WHAT THE EXERCISE ASKS: List every comic book character or team named in the essay on The Avengers below.

QUOTED PASSAGE START

“A” Is For …
… The Avengers! (1963)
Even as a fifty-something-year-old fart, my pulse still quickens a little at the thought of The Avengers. Not the movies — though I like those well-enough — and not the blizzard of Avengers-branded titles Marvel has spammed onto the racks these past ten years.
No, my Avengers are from the 1970s, when the team pretty much stuck to their titular book, and being an Avenger seemed like a rare honor, like being an astronaut or an Olympian. The roster was limited and membership changes felt like a big deal. If you followed a second-tier Marvel hero — like Hellcat or Ms. Marvel — then seeing that charcter get a whiff of Avengers membership felt like getting called up to the Major Leagues. And because we lived vicariously through these heroes, when they joined the Avengers, we did, too.

QUOTED PASSAGE END
DATA UNDER STUDY START

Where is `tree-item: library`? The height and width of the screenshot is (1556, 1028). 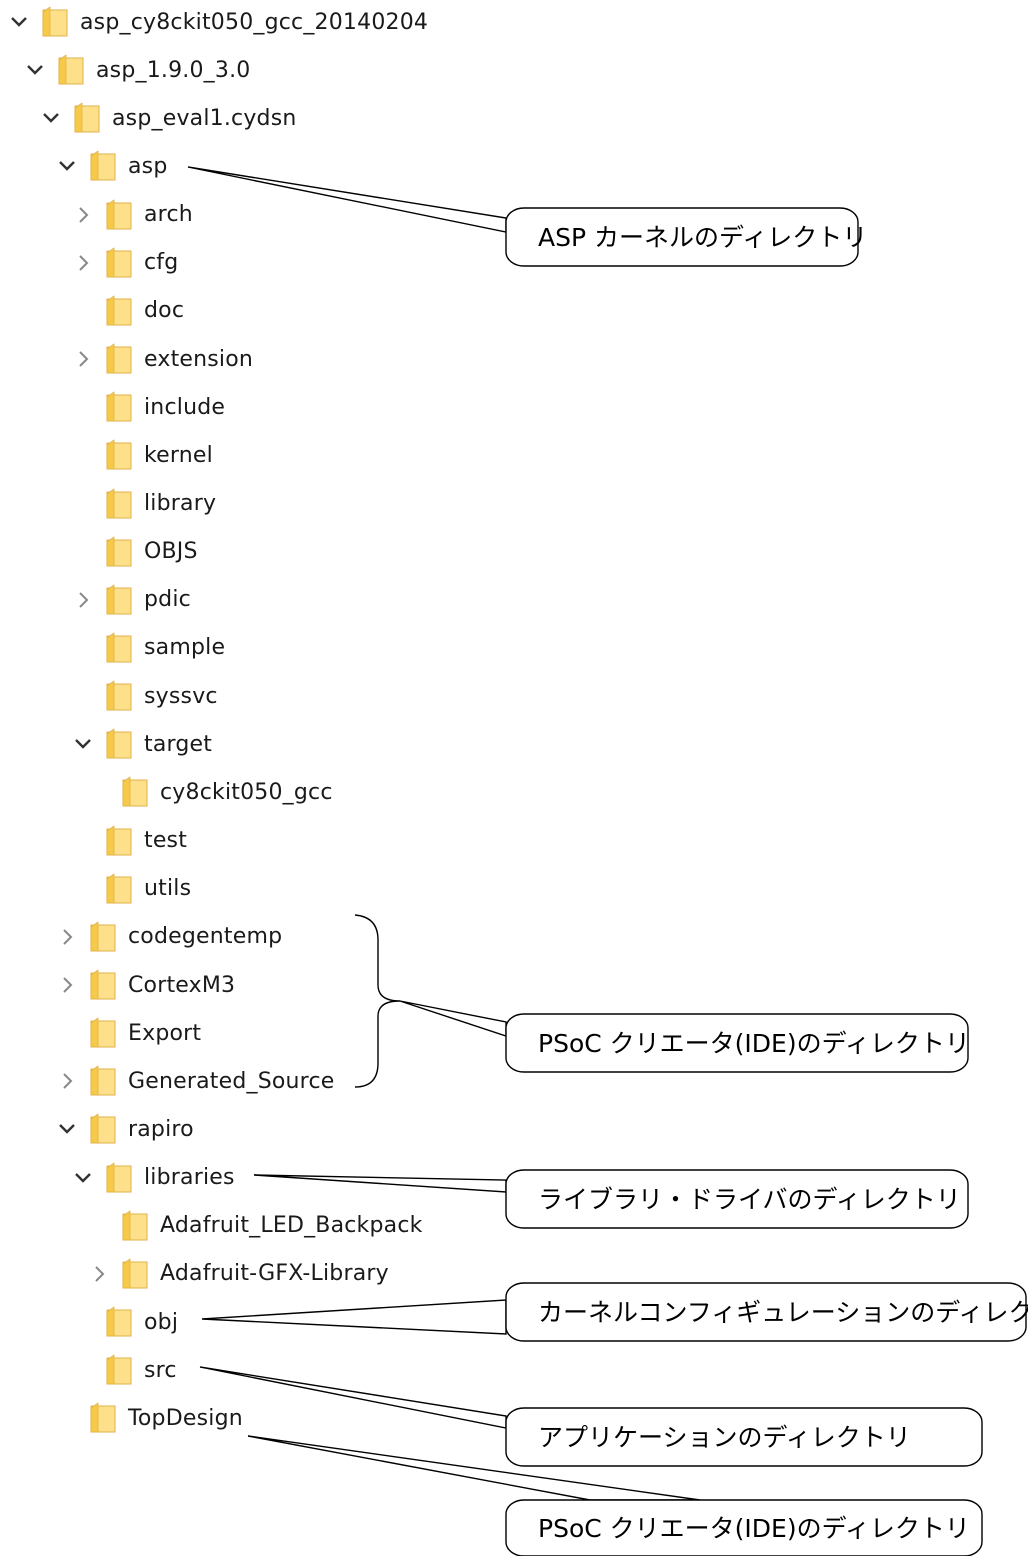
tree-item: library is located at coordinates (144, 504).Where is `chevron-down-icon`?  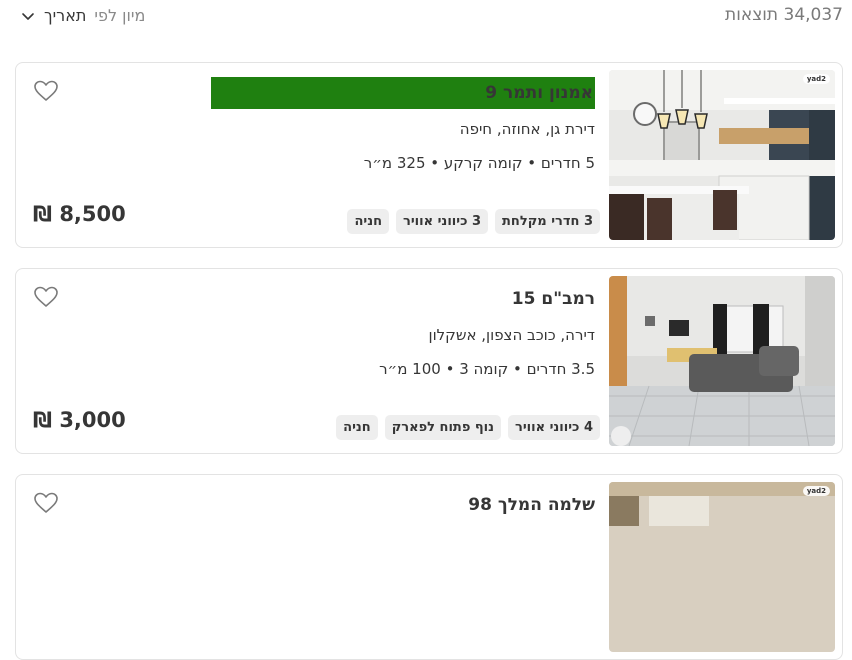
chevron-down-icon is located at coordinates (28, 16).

DATA UNDER STUDY END
DATA UNDER STUDY START

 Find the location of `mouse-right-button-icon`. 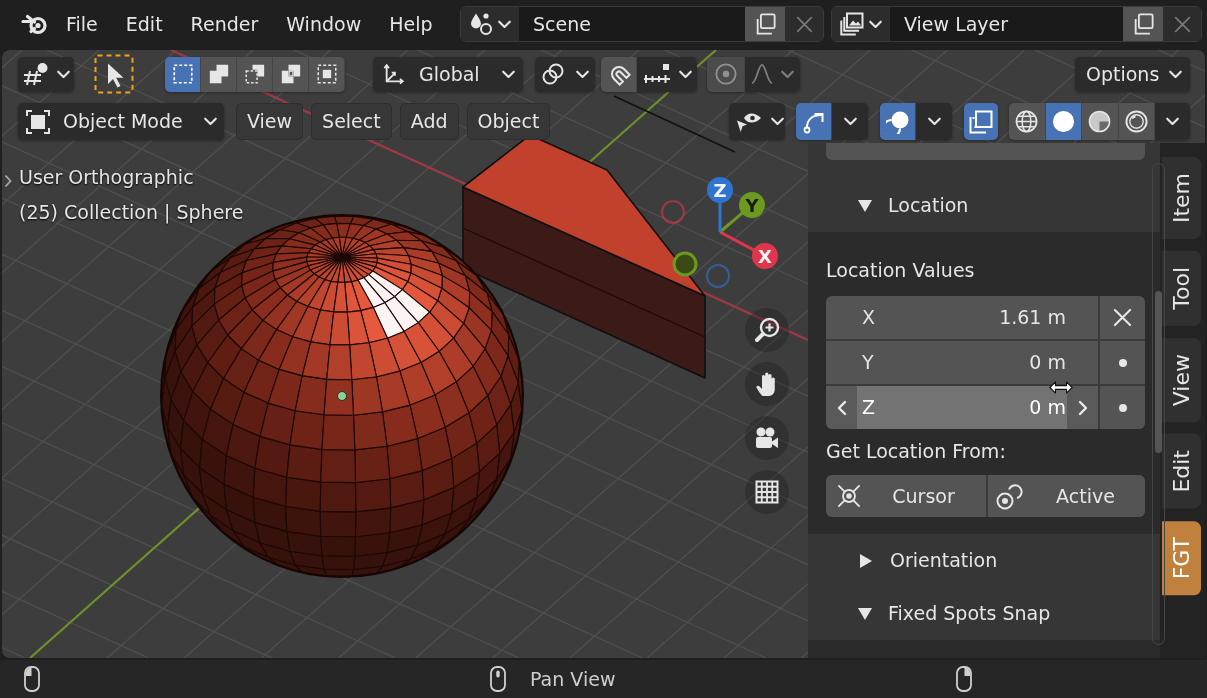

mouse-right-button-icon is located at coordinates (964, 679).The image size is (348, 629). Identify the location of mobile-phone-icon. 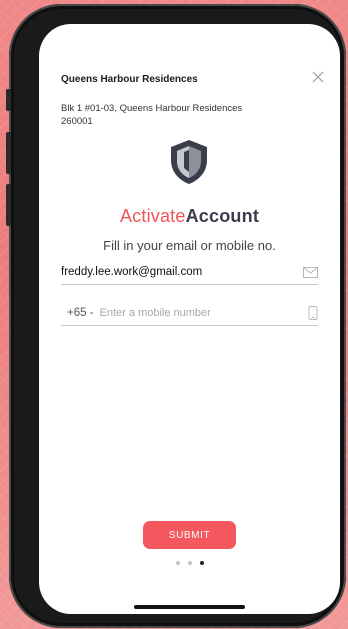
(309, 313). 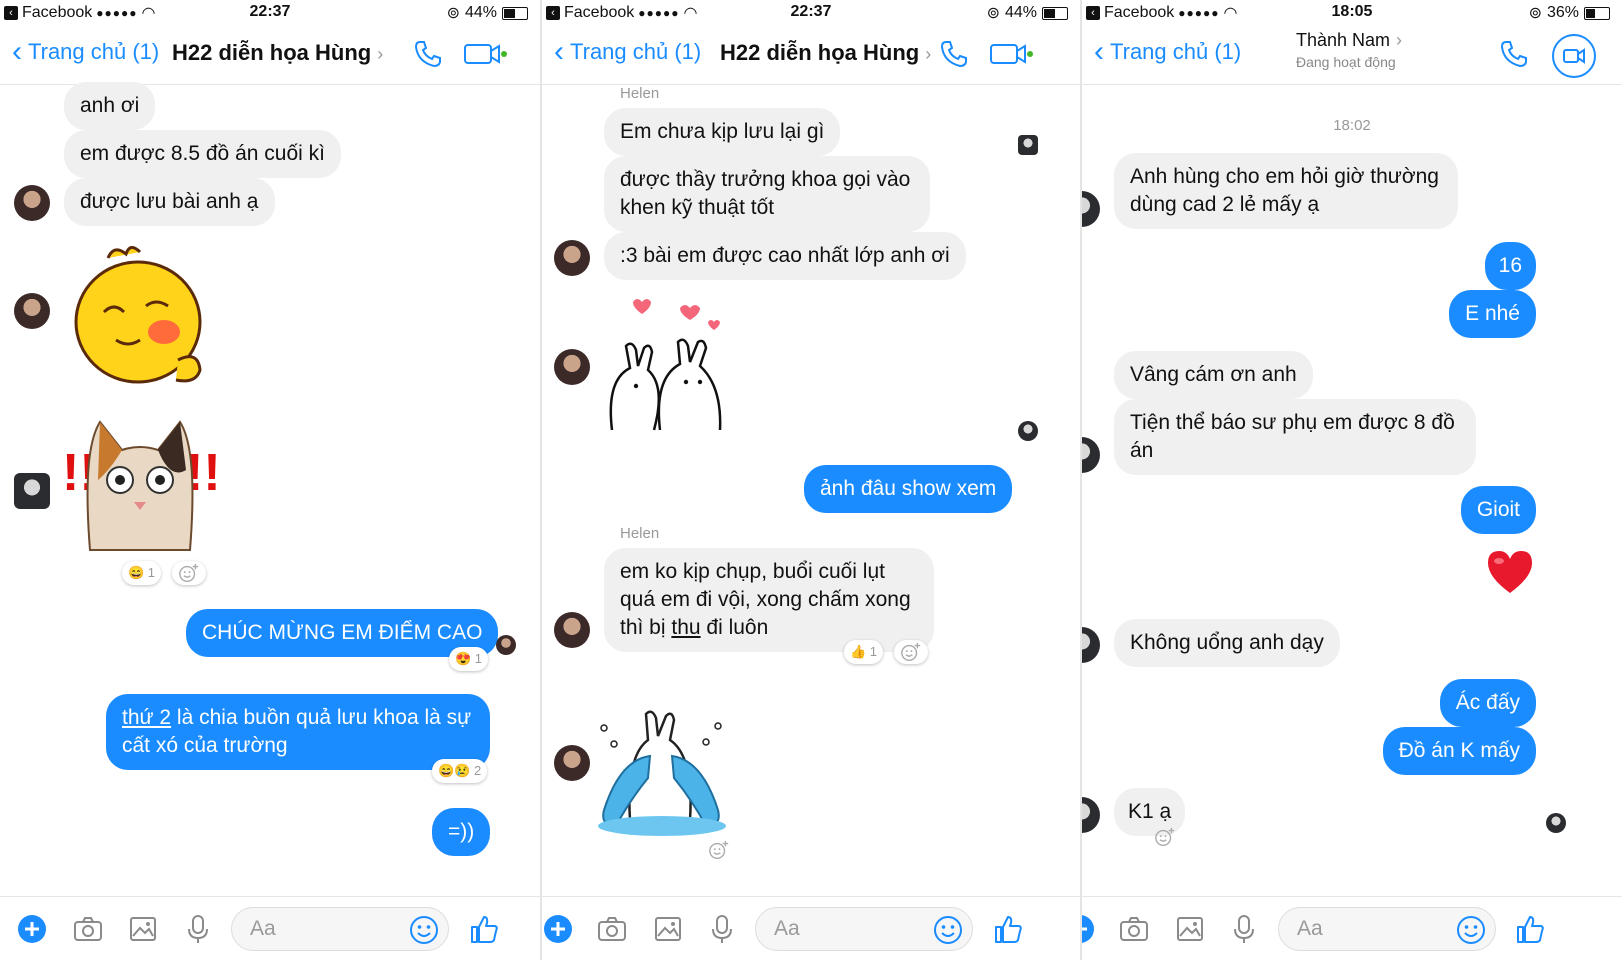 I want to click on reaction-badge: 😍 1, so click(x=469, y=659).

DATA UNDER STUDY END

RESULT FOR THIS EXERCISE: The Avengers, Hellcat, Ms. Marvel